Они оба говорили приглушённо.
— Это на чём настойка?
— На водке.
— Вы сами делали?
— У-гм.
— И какая ж концентрация?
— Да какая… Дал мне охапку, говорит: вот это — на три поллитра. Я и разделил.
— Но весит-то сколько?
— А он не взвешивал. Он так, на глазок принёс.
— На глазок? Такой ядище! Это — аконитум! Подумайте сами!
— А что мне думать? — начал сердиться Костоглотов. — Вы бы попробовали умирать одна во всей вселенной, да когда комендатура вас за черту посёлка не выпускает, вот тогда б и думали — аконитум! да сколько весит! Мне эта пригоршня корня, знаете, сколько могла потянуть? Двадцать лет каторжных работ! За самовольную отлучку с места ссылки. А я поехал. За полтораста километров. В горы. Живёт такой старик, Кременцов, борода академика Павлова. Из поселенцев начала века. Чистый знахарь! — сам корешок собирает, сам дозы назначает. В собственной деревне над ним смеются, в своём ведь отечестве нет пророка. А из Москвы и Ленинграда приезжают. Корреспондент „Правды“ приезжал. Говорят, убедился. А сейчас слухи, что старика посадили. Потому что дураки какие-то развели на поллитре и открыто в кухне держали, а позвали на ноябрьские гостей, тем водки не хватило, они без хозяев и выпили. Трое насмерть. А ещё в одном доме дети отравились. А старик при чём? Он предупреждал…
Но, заметив, что уже говорит против себя, Костоглотов замолк.
Гангарт волновалась:
— Так вот именно! Содержание сильнодействующих веществ в общих палатах — запрещено! Это исключается — абсолютно! Возможен несчастный случай. Дайте-ка сюда флакончик!
— Нет, — уверенно отказался он.
— Дайте! — она соединила брови и протянула руку к его сжатой руке.
Крепкие, большие, много работавшие пальцы Костоглотова закрылись так, что и пузырька в них видно не было.
Он улыбнулся:
— Так у вас не выйдет.
Она расслабила брови:
— В конце концов я знаю, когда вы гуляете, и могу взять флакончик без вас.
— Хорошо, что предупредили, теперь запрячу.
— На верёвочке за окно? Что ж мне остаётся, пойти и заявить?
— Не верю. Вы же сами сегодня осудили доносы!
— Но вы мне не оставляете никакого средства!
— И значит нужно доносить? Недостойно.
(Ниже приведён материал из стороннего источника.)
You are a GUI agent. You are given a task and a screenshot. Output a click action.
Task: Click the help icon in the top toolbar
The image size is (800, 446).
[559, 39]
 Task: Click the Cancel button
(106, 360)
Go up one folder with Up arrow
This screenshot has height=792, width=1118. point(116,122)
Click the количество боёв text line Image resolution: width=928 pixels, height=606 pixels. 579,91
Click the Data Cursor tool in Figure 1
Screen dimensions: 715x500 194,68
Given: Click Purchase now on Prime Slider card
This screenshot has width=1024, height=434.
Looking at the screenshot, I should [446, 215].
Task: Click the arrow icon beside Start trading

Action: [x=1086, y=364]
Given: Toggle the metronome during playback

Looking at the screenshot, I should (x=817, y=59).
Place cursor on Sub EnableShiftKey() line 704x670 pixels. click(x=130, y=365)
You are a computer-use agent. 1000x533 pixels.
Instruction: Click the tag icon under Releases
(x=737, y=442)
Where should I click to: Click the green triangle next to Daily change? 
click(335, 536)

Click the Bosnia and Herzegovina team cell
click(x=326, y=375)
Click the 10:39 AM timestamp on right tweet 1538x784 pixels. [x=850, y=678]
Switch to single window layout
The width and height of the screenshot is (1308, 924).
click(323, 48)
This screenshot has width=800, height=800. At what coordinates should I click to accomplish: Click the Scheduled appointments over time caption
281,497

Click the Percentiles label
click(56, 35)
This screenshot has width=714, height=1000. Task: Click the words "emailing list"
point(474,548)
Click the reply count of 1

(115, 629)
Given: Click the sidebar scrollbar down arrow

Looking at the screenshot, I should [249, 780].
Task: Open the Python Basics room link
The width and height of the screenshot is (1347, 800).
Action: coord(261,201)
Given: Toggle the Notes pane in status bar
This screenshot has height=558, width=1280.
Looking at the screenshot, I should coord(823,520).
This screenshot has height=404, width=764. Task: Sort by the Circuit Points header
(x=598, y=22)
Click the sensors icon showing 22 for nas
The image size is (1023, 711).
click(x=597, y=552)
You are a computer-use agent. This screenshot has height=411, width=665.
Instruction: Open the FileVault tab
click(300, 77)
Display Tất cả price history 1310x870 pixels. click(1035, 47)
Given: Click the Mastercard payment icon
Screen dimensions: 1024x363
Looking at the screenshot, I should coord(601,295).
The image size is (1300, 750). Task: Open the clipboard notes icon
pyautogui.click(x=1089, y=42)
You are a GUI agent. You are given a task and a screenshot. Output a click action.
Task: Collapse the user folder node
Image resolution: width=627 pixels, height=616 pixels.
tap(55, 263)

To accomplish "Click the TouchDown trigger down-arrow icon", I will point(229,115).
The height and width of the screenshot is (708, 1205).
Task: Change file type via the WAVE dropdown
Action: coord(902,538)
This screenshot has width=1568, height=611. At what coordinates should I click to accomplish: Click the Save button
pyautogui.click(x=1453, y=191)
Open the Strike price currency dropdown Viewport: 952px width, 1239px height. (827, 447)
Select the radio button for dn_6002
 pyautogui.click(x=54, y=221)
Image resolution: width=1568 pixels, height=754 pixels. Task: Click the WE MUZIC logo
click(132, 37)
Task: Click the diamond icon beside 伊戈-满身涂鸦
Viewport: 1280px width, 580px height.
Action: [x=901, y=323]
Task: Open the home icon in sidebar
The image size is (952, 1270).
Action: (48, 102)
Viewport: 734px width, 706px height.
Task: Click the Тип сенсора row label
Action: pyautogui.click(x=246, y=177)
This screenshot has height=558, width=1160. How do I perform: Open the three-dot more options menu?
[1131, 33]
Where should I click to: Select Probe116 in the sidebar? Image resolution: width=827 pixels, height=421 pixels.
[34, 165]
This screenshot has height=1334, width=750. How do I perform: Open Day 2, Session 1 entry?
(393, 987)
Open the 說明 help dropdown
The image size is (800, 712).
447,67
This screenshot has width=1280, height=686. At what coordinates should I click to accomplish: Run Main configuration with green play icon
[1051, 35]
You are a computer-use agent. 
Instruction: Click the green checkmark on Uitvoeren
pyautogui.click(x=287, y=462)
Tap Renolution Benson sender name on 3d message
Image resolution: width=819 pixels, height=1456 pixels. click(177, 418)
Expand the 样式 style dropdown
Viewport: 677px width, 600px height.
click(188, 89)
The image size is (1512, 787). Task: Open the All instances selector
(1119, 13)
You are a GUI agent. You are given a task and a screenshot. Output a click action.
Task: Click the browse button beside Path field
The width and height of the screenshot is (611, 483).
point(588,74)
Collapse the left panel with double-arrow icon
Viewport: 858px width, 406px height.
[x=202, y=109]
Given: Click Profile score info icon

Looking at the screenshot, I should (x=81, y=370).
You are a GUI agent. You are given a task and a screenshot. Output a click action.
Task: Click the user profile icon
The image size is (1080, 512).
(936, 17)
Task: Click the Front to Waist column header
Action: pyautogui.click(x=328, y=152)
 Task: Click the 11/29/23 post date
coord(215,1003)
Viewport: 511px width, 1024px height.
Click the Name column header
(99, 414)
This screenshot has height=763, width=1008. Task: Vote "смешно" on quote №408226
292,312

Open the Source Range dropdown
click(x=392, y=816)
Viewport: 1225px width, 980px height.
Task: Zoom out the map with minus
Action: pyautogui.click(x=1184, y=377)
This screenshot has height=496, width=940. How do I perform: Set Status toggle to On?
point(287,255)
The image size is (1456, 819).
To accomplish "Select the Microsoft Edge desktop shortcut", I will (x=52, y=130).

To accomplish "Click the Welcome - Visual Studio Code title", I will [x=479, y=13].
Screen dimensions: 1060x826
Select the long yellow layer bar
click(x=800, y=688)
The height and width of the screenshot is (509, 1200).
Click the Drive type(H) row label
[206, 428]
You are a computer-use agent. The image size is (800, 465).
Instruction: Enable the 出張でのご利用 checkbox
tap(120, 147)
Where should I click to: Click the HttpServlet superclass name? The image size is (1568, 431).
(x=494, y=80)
Вы боитесь, что настойку выпьет вот товарищ Русанов? Я не допущу. Заверну и упакую. Но я буду уезжать от вас — ведь я опять начну корнем лечиться, а как же! А вы в него не верите?
— Совершенно! Это тёмные суеверия и игра со смертью. Я верю только в научные схемы, испытанные на практике. Так меня учили. И так думают все онкологи. Дайте сюда флакон.
Она всё-таки пробовала разжать его верхний палец.
Он смотрел в её рассерженные светло-кофейные глаза, и не только не хотелось ему упорствовать или спорить с ней, а с удовольствием он отдал бы ей этот пузырёк, и всю даже тумбочку. Но поступиться убеждениями ему было трудно.
— Э-эх, святая наука! — вздохнул он. — Если б это было всё так безусловно, не опровергало само себя каждые десять лет. А во что должен верить я? В ваши уколы? Вот зачем мне новые уколы ещё назначили? Что это за уколы?
— Очень нужные! Очень важные для вашей жизни! Вам надо жизнь спасти! — она выговорила это ему особенно настойчиво, и светлая вера была в её глазах. — Не думайте, что вы выздоровели!
— Ну, а точней? В чём их действие?
— А зачем вам точней! Они вылечивают. Они не дают возникать метастазам. Точней вы не поймёте… Хорошо, тогда отдайте мне флакон, а я даю вам честное слово, что верну его, когда будете уезжать!
Они смотрели друг на друга.
Он прекомично выглядел — уже одетый для прогулки в бабий халат и перепоясанный ремнём со звездой.
Но до чего ж она настаивала! Шут с ним, с флаконом, не жалко и отдать, дома у него ещё вдесятеро этого аконитума. Беда в другом: вот милая женщина со светло-кофейными глазами. Такое светящееся лицо. С ней так приятно разговаривать. Но ведь никогда невозможно будет её поцеловать. И когда он вернётся в свою глушь, ему даже поверить будет нельзя, что он сидел рядом вплоть вот с такой светящейся женщиной, и она хотела его, Костоглотова, спасти во что бы то ни стало!
Но именно спасти его она и не может.
— Вам тоже я опасаюсь отдать, — пошутил он. — У вас кто-нибудь дома выпьет.
(Кто! Кто выпьет дома?!. Она жила одна. Но сказать это сейчас было неуместно, неприлично.)